Retype every line of the records below exactly as it appears, leaving out the pictures.

# start of DATA FOR THIS TASK

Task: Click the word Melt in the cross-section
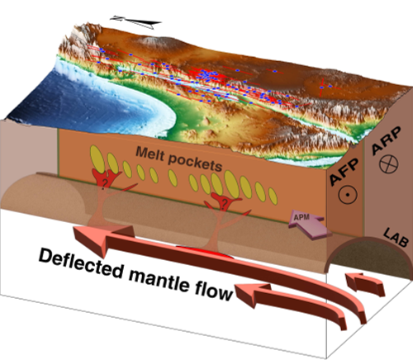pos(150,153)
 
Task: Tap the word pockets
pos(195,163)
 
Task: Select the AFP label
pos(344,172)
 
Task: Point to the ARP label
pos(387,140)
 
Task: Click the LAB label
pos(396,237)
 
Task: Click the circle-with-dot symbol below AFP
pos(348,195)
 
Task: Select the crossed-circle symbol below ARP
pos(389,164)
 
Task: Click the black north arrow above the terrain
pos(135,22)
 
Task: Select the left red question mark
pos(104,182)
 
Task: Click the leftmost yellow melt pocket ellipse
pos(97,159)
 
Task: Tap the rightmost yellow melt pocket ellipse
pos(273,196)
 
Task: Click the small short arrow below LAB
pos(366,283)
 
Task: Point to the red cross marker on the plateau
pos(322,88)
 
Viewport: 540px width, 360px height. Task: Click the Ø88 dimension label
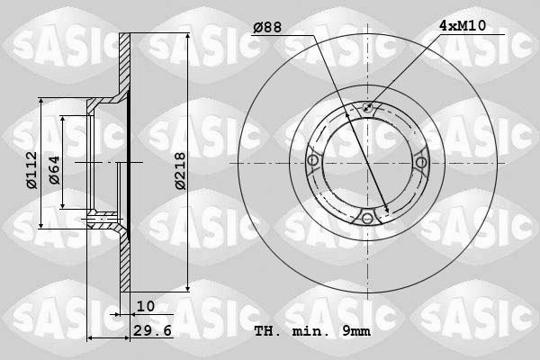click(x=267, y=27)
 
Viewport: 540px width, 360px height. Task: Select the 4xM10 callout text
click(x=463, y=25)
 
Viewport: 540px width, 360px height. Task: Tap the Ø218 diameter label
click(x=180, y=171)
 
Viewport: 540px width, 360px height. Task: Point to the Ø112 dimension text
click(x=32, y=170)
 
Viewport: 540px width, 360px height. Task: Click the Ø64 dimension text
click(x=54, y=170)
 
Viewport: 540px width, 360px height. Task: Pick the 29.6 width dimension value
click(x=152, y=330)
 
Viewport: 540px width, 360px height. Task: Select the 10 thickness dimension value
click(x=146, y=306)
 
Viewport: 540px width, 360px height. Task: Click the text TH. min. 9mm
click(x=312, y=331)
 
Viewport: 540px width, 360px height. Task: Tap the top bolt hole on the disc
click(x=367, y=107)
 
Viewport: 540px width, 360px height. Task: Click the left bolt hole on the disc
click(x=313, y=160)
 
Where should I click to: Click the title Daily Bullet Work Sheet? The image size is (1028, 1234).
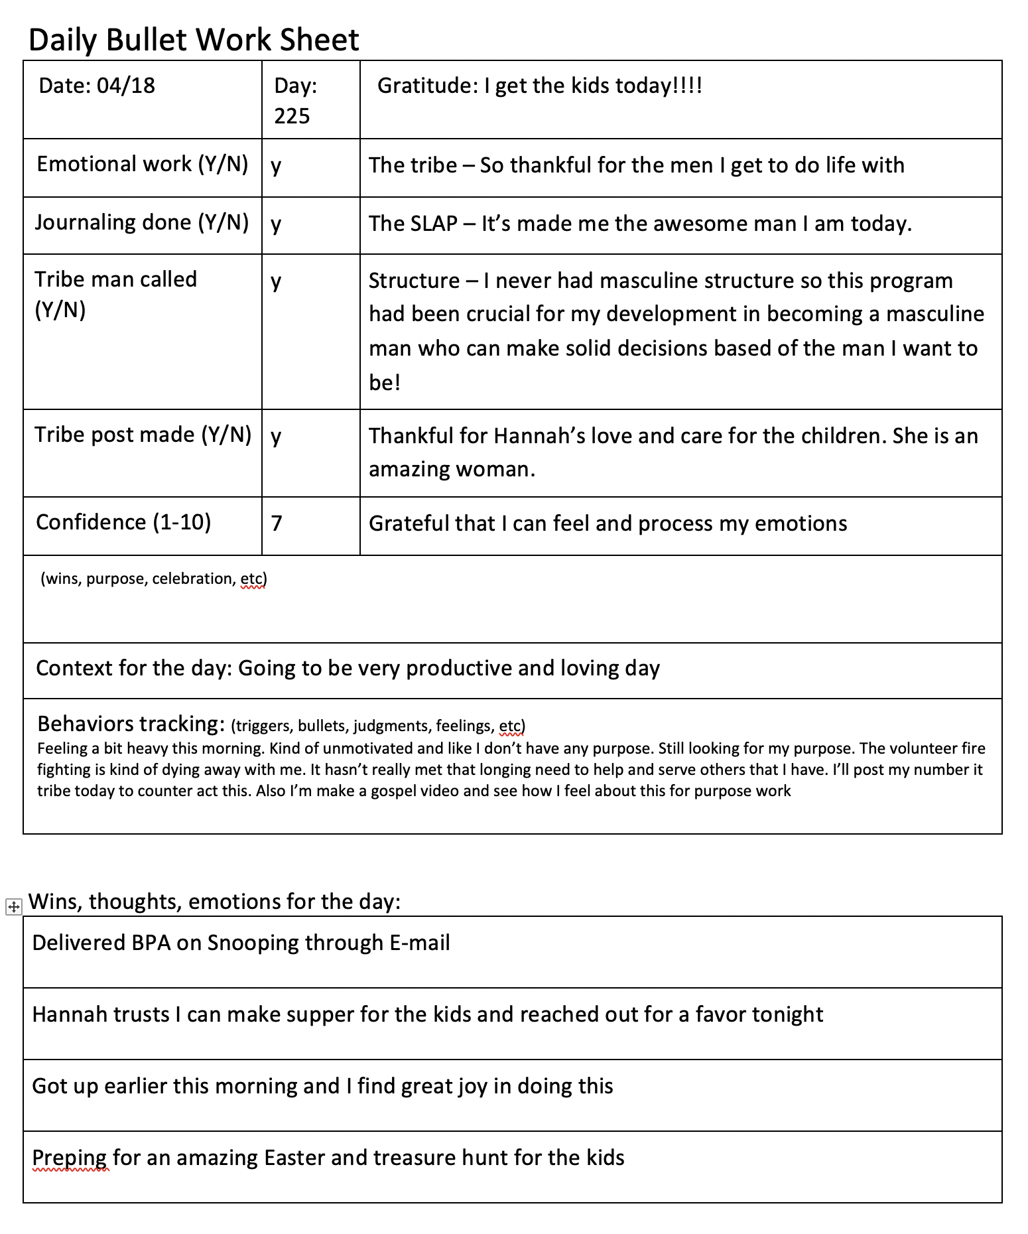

# end of DATA FOR THIS TASK

SOLUTION TO THIS PROBLEM:
Task: Click the word Melt in the cross-section
pos(150,153)
 
Task: Tap the word pockets
pos(195,163)
 
Task: Select the AFP label
pos(344,172)
 
Task: Point to the ARP label
pos(387,140)
 
Task: Click the LAB label
pos(396,237)
 
Task: Click the circle-with-dot symbol below AFP
pos(348,195)
 
Task: Select the crossed-circle symbol below ARP
pos(389,164)
 
Task: Click the black north arrow above the terrain
pos(135,22)
 
Task: Select the left red question mark
pos(104,182)
 
Task: Click the leftmost yellow melt pocket ellipse
pos(97,159)
 
Task: Tap the rightmost yellow melt pocket ellipse
pos(273,196)
 
Task: Click the small short arrow below LAB
pos(366,283)
 
Task: Point to the red cross marker on the plateau
pos(322,88)
 
Viewport: 540px width, 360px height. Task: Click the Ø88 dimension label
click(x=267, y=27)
 
Viewport: 540px width, 360px height. Task: Select the 4xM10 callout text
click(x=463, y=25)
 
Viewport: 540px width, 360px height. Task: Tap the Ø218 diameter label
click(x=180, y=171)
 
Viewport: 540px width, 360px height. Task: Point to the Ø112 dimension text
click(x=32, y=170)
 
Viewport: 540px width, 360px height. Task: Click the Ø64 dimension text
click(x=54, y=170)
 
Viewport: 540px width, 360px height. Task: Pick the 29.6 width dimension value
click(x=152, y=330)
 
Viewport: 540px width, 360px height. Task: Select the 10 thickness dimension value
click(x=146, y=306)
 
Viewport: 540px width, 360px height. Task: Click the text TH. min. 9mm
click(x=312, y=331)
 
Viewport: 540px width, 360px height. Task: Tap the top bolt hole on the disc
click(x=367, y=107)
 
Viewport: 540px width, 360px height. Task: Click the left bolt hole on the disc
click(x=313, y=160)
 
Where should I click to: Click the title Daily Bullet Work Sheet? The image size is (1028, 1234).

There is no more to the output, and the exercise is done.